### GIVEN INFORMATION
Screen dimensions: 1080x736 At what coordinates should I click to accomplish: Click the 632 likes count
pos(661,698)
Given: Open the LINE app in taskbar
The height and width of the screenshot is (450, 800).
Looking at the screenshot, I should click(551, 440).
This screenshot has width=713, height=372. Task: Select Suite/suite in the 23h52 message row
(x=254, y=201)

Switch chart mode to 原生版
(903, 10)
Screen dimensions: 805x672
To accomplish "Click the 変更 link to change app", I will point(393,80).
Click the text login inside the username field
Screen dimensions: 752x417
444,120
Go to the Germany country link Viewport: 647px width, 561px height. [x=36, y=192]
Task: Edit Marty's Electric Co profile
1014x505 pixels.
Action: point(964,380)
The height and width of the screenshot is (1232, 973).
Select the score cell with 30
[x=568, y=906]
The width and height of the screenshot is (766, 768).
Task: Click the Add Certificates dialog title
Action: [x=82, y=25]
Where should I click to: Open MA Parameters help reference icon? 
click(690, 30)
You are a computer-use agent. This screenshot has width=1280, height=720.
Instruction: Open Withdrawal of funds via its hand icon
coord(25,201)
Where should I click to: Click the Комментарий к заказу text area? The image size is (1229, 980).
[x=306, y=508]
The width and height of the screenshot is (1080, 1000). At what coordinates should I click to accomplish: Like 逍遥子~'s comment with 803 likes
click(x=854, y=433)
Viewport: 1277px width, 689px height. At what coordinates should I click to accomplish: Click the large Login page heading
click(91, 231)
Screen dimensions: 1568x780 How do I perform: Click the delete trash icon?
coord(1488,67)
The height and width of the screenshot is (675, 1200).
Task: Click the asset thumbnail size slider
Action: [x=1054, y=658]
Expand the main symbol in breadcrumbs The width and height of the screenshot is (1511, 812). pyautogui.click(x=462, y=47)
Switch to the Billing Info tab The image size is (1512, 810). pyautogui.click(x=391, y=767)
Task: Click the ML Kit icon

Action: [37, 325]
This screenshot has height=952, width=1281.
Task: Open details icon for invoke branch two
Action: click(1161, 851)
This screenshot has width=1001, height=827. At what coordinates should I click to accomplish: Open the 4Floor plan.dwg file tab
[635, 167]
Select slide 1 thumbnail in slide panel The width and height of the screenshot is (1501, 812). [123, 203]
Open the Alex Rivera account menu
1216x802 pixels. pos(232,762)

### SET TASK
Write out the lines above, character for character, starting with the very first one and ending with the line that contains "[x=306, y=508]", including both.

### RESULT BELOW
Screen dimensions: 1080x736 At what coordinates should I click to accomplish: Click the 632 likes count
pos(661,698)
Given: Open the LINE app in taskbar
The height and width of the screenshot is (450, 800).
Looking at the screenshot, I should click(551, 440).
This screenshot has width=713, height=372. Task: Select Suite/suite in the 23h52 message row
(x=254, y=201)

Switch chart mode to 原生版
(903, 10)
Screen dimensions: 805x672
To accomplish "Click the 変更 link to change app", I will point(393,80).
Click the text login inside the username field
Screen dimensions: 752x417
444,120
Go to the Germany country link Viewport: 647px width, 561px height. [x=36, y=192]
Task: Edit Marty's Electric Co profile
1014x505 pixels.
Action: point(964,380)
The height and width of the screenshot is (1232, 973).
Select the score cell with 30
[x=568, y=906]
The width and height of the screenshot is (766, 768).
Task: Click the Add Certificates dialog title
Action: [x=82, y=25]
Where should I click to: Open MA Parameters help reference icon? 
click(690, 30)
You are a computer-use agent. This screenshot has width=1280, height=720.
Instruction: Open Withdrawal of funds via its hand icon
coord(25,201)
Where should I click to: Click the Комментарий к заказу text area? The image size is (1229, 980).
[x=306, y=508]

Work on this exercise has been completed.